• **Texte à analyser**:
========
Ces dernières années, la plupart de ceux qui se réclament, à tort ou à raison, des théories révolutionnaires, ont soigneusement évité de parler de révolution. Quoi qu’il en soit, je n’ai pas l’intention d’ennuyer mes quelques lecteurs en reprenant une polémique inutile sur le sens et la possibilité d’une utilisation autre de ce mot. Par contre, je veux aborder une problématique qui me semble plus que jamais actuelle, celle du sens de la réalité qu’un révolutionnaire peut avoir plus ou moins, et des conséquences, positives ou négatives, d’un possible décalage entre ce sens de la réalité et les projets qui visent concrètement à la subversion de cette réalité.
Un révolutionnaire anarchiste peut-il être réaliste au sens strict du terme ? Confronté à la vie quotidienne et à des milliers de questionnements inquiétants, peut-il mettre en avant l’essentiellement autre de ses intentions secrètes, de ses aspirations les plus intimes, qui sont le plus souvent que partiellement déclarées ? Au fond, cet individu déraciné, dans un contexte qui ne peut être perçu que comme hostile, tend d’un coté à se rapprocher de ses semblables, des exploités, des exclus en tous genres et se sent, de l’autre, intimement différents. Continuellement propulsé vers l’avant, vers une conception globale de la vie que la caserne rigide des conventions se charge d’alourdir sans cesse.
========
• **Données fournies**:
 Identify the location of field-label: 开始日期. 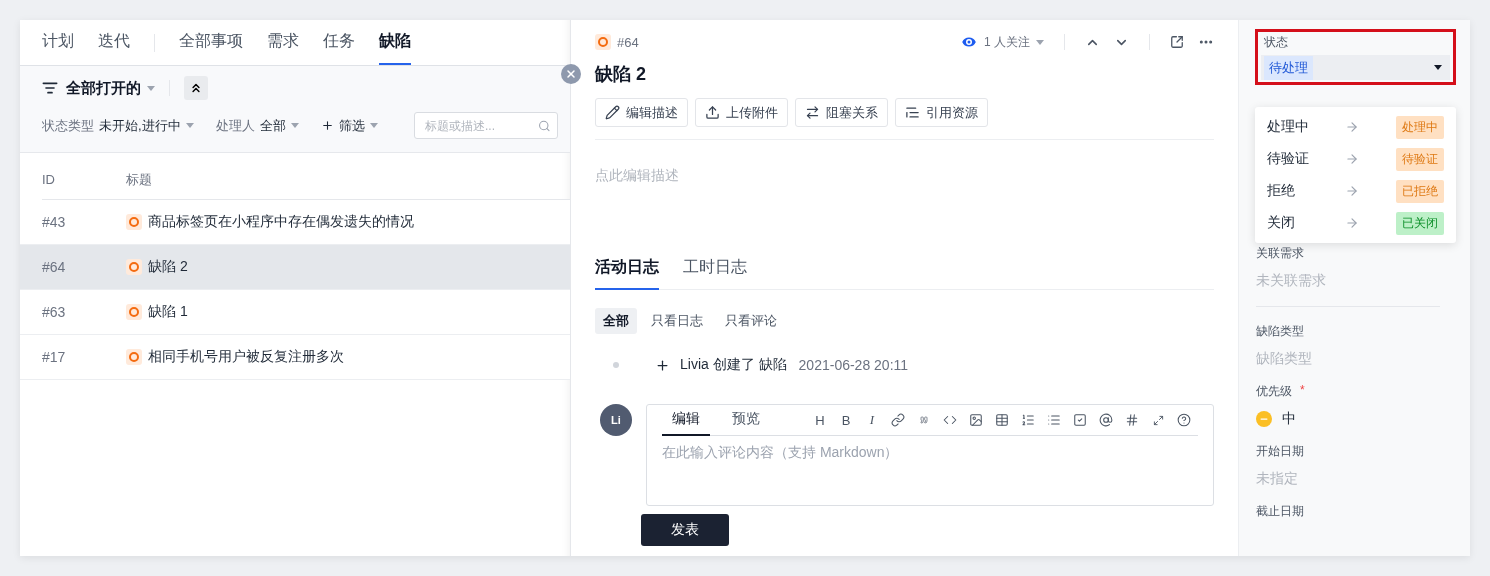
(1280, 452).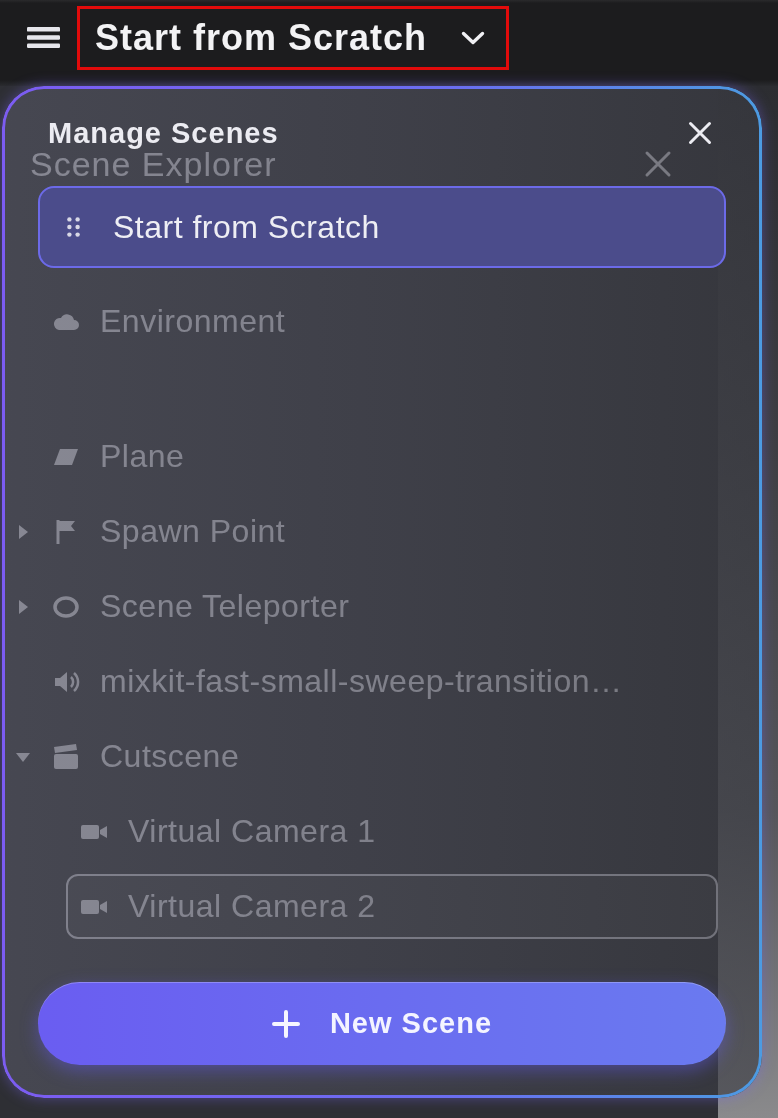 The height and width of the screenshot is (1118, 778). Describe the element at coordinates (382, 227) in the screenshot. I see `scene-item: Start from Scratch` at that location.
========
• **Consigne écrite 1**: D'après le texte sur le révolutionnaire et la réalité, pourquoi l'auteur renonce-t-il à débattre du sens du mot « révolution », et quelle question choisit-il d'aborder à la place ? Répondez en une à trois phrases.
• **Consigne écrite 2**: Poursuivez le texte sur le révolutionnaire et la réalité à partir de sa dernière phrase.
Le matériel ci-dessus n'est pas nécessaire.

• **Zone de réponse 1**: L'auteur juge que cette polémique serait inutile et ennuierait ses quelques lecteurs. Il préfère aborder une question qui lui semble plus actuelle que jamais : le sens de la réalité qu'un révolutionnaire peut avoir, et les conséquences, positives ou négatives, d'un éventuel décalage entre ce sens et les projets qui visent à subvertir cette réalité.

• **Zone de réponse 2**:
Peut-il accepter cette réalité ? Cédant aux sollicitations humaines et aux concessions qui transforment les cris en formules séduisantes, ne pourrait-il pas soudainement se rendre que, après tout, la plupart des gens en accord avec les petits philosophes qui remplissent des ribambelles de cars affolés, pourraient en effet aussi avoir raisin ? Combien de temps son cœur pourra-t-il résister au défilé monotone de l’inaccompli, à la somnolente répétition des mises à distance, aux morsures brulantes de l’amour et au froid désir de solitude ? Des hordes entières d’ombres passent sous ses yeux. Des compagnons avec qui il a vécu tant d’aventures ne sont plus là : certains sont morts, dilués dans le néant, retournés au sein maternel de la renonciation et de l’acceptation. Et aussi durable et constant que puisse être l’amour…tant d’obstacles, tant d’incompréhensions !
J’ai toujours pensé quelque chose de très simple : si l’on a suffisamment confiance en soi, on peut s’approcher de la réalité. On peut, en tant que révolutionnaire, pénétrer dans les mécanismes concrets qui la produisent et la constituent sans avoir peur d’être écrasé par ses processus d’unifpormisation. Mais si nos certitudes sont fragiles, notre confiance en soi incertaine, si l’on n’est pas conscient des moyens dont on dispose et ne savons pas nous en servir parfaitement, alors mieux vaut rester dans la sphère du désir pur : un révolutionnaire qui désir la révolution mais s’enfuit à peine les conditions concrète du travail révolutionnaire devenues palpables et objectivement tangibles.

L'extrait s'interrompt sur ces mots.